- Associated Press - Monday, March 14, 2016

PRINEVILLE, Ore. (AP) - Business is heating up at Prineville’s Railway and Freight Depot.

In the next couple of months, a new deal the railway struck last year with a transport services company will give the short-line railroad the equipment to heat liquid to scorching temperatures. The new boiler, a machine that can make the most viscous liquids watery with heat, will allow for unloading and loading of liquid products that haven’t been able to move in and out of Central Oregon before.

Superior Bulk Cargo, the Chicago-based company that will own and operate the boiler at the freight depot north of Redmond where the Prineville Railway’s tracks tie in to the main north-south line, is setting up its facilities now. And when the boiler goes online later this spring, Superior Vice President of Operations Steve Lowman said the railway will be able to move a completely new kind of product.

“The rail car will arrive to the site transporting a liquid, and then we’ll hook the boiler up to the car and we’ll heat it using steam,” he said. “We’ll heat it, maintain it and transload the product from the rail cars to trucks. Think thicker-based products. Syrup, molasses, that kind of thing. If it’s thick, it flows very slowly, so as you heat it up it flows easier.”

Add that new liquid product to the various goods the railway already moves, and the oldest municipal-owned railroad in the country is on track for a record year, Operations Director Matt Wiederholt said.



“Our car count is going up; we’re having a stellar year,” he said. “Right now, we’re over where we were the whole year last year, and we still have four more months. We should beat last fiscal year by at least 300 carloads.”

The projected year-end total for carloads is 874, a roughly 50 percent increase from 583 in 2014-15, according to the railway’s numbers. Projected revenue shows a similar success story. The railway expects to bring in $839,600 by the end of the year, a 42 percent increase from the $590,366 it brought in last year.

It’s a big turnaround from about a decade ago, Wiederholt said.

Back in 2004, the railroad wasn’t making enough money to sustain itself and was eating away at the slush fund it had built up in the 1960s, when the local logging industry made the railroad so successful the people of Prineville didn’t have to pay taxes.

“We were not operationally viable,” said Wiederholt, who the city hired for the job in 2004. “We were milking money out of that slush fund. The city considered shutting (the railway) down.”

But instead of closing the doors on the railway, built nearly a hundred years ago in 1918, it decided to invest instead.
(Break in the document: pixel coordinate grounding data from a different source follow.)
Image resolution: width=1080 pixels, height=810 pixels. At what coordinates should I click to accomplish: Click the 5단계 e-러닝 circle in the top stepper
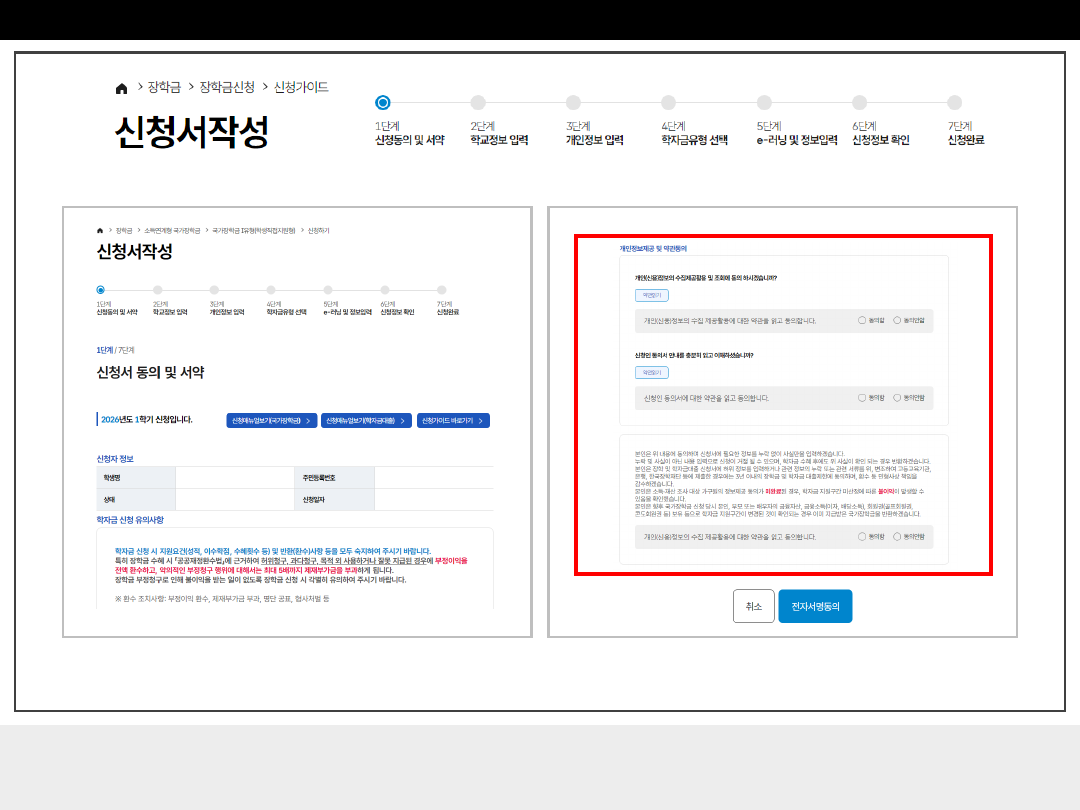[764, 102]
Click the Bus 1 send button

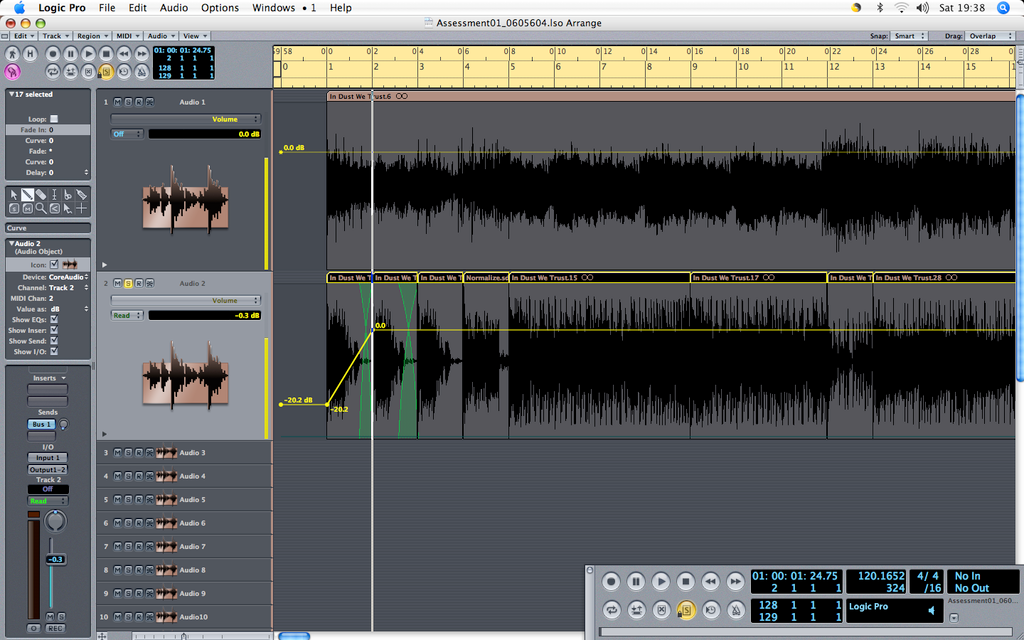41,424
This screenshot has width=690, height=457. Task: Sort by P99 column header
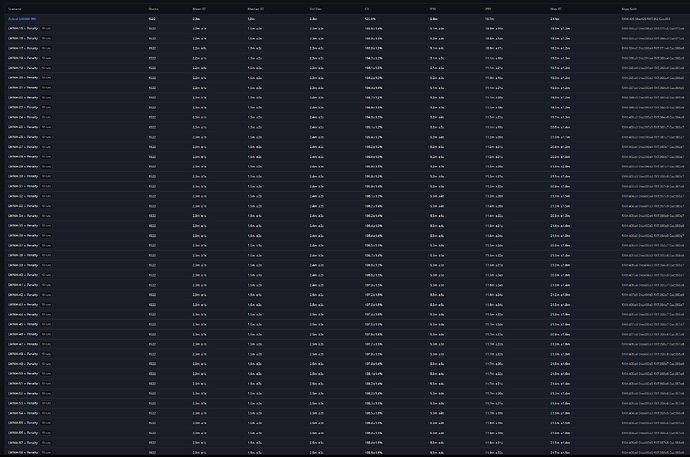(488, 9)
Using the slush fund money, the city built 133,000 square feet of warehouse space, which allowed customers to unload and load cargo on-site, and even set up shop on the premises.

The two clients and 80 carloads the railroad had in 2004 - a low point, Wiederholt said - began to turn around. Now with 32 service agreements, more freight depot built in 2013 and the ability to move new kinds of product with the boiler, Wiederholt said it nearly feels like the 1960s again.

The boom can be traced directly back to the service agreements, which are contracts the railway’s customers enter into to use its facilities. Customers pay the railway to load and unload the goods they’re bringing into Prineville, as well as for the railway’s warehouse space to store the products.

“We haul everything from tires, lumber, magnesium chloride de-icer, animal feed, diesel - those are our primary commodities right now,” Wiederholt said. “Tires are our biggest shipper right now. Les Schwab - all of their domestic tires come in by rail.”

The fact that the railway is municipal-owned is a benefit to customers, Wiederholt said. While a privately operated railroad is in the business of making money, the Prineville Railway’s priority is supporting the local economy by creating business and jobs. The customers don’t seem to mind.

“The biggest difference is the service,” said Dustin Corwin, Prineville branch manager for Carson, a fuel transport company. “It’s like a corporation versus a mom-and-pop business. That’s how I would compare the two different types of railway. I think Prineville is extremely customer service-oriented.”

Corwin said the company, which began using the railway’s freight depot in July 2015 to unload diesel from railway cars and truck it elsewhere, set up shop in Prineville because the price was right and there was plenty of space. When Wiederholt contacted Carson to pitch the railway’s services, Corwin said the fuel operation jumped on board. And having lived in Central Oregon since 1991, Corwin said he was glad to be involved.

“It’s like that old building in Prineville - the courthouse,” he said. “It’s beautiful and nobody would want see it gone because it’s part of the community. The railroad is like that. It’s a huge part of Prineville and where Prineville came from, so it’s neat to see it doing well. And there’s not many of them around anymore, small railways like this. I’m glad to be a part of it.”